((
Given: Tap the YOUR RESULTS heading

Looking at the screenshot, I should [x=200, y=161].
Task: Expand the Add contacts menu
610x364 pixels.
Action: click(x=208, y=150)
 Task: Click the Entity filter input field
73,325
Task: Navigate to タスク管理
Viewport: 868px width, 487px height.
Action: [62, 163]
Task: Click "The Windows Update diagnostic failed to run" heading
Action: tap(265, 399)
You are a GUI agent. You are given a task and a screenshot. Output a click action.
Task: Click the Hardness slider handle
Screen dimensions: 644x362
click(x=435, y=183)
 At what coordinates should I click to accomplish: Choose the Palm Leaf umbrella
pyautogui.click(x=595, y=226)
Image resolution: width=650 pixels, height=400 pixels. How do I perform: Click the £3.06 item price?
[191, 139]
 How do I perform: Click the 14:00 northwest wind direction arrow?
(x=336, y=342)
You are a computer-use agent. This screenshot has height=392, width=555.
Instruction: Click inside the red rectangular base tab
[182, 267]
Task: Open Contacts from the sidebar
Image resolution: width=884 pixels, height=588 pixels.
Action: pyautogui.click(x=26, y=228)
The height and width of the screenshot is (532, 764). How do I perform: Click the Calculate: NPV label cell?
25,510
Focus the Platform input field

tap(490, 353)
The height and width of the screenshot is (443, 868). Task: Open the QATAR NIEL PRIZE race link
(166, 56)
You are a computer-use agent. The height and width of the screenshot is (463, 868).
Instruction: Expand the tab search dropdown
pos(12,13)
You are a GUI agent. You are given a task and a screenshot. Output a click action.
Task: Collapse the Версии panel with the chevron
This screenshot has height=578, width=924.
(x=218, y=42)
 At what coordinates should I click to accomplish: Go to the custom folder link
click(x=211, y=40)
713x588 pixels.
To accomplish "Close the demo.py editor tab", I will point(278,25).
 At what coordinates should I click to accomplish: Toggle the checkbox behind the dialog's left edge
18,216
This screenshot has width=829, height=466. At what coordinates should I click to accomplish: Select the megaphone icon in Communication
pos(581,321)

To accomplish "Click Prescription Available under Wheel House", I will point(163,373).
))
Transcribe the full set of records precisely.

Given: Tap the YOUR RESULTS heading

Looking at the screenshot, I should [x=200, y=161].
Task: Expand the Add contacts menu
610x364 pixels.
Action: click(x=208, y=150)
 Task: Click the Entity filter input field
73,325
Task: Navigate to タスク管理
Viewport: 868px width, 487px height.
Action: [62, 163]
Task: Click "The Windows Update diagnostic failed to run" heading
Action: tap(265, 399)
You are a GUI agent. You are given a task and a screenshot. Output a click action.
Task: Click the Hardness slider handle
Screen dimensions: 644x362
click(x=435, y=183)
 At what coordinates should I click to accomplish: Choose the Palm Leaf umbrella
pyautogui.click(x=595, y=226)
Image resolution: width=650 pixels, height=400 pixels. How do I perform: Click the £3.06 item price?
[191, 139]
 How do I perform: Click the 14:00 northwest wind direction arrow?
(x=336, y=342)
You are a computer-use agent. This screenshot has height=392, width=555.
Instruction: Click inside the red rectangular base tab
[182, 267]
Task: Open Contacts from the sidebar
Image resolution: width=884 pixels, height=588 pixels.
Action: pyautogui.click(x=26, y=228)
The height and width of the screenshot is (532, 764). How do I perform: Click the Calculate: NPV label cell?
25,510
Focus the Platform input field

tap(490, 353)
The height and width of the screenshot is (443, 868). Task: Open the QATAR NIEL PRIZE race link
(166, 56)
You are a computer-use agent. The height and width of the screenshot is (463, 868).
Instruction: Expand the tab search dropdown
pos(12,13)
You are a GUI agent. You are given a task and a screenshot. Output a click action.
Task: Collapse the Версии panel with the chevron
This screenshot has height=578, width=924.
(x=218, y=42)
 At what coordinates should I click to accomplish: Go to the custom folder link
click(x=211, y=40)
713x588 pixels.
To accomplish "Close the demo.py editor tab", I will point(278,25).
 At what coordinates should I click to accomplish: Toggle the checkbox behind the dialog's left edge
18,216
This screenshot has width=829, height=466. At what coordinates should I click to accomplish: Select the megaphone icon in Communication
pos(581,321)

To accomplish "Click Prescription Available under Wheel House", I will point(163,373).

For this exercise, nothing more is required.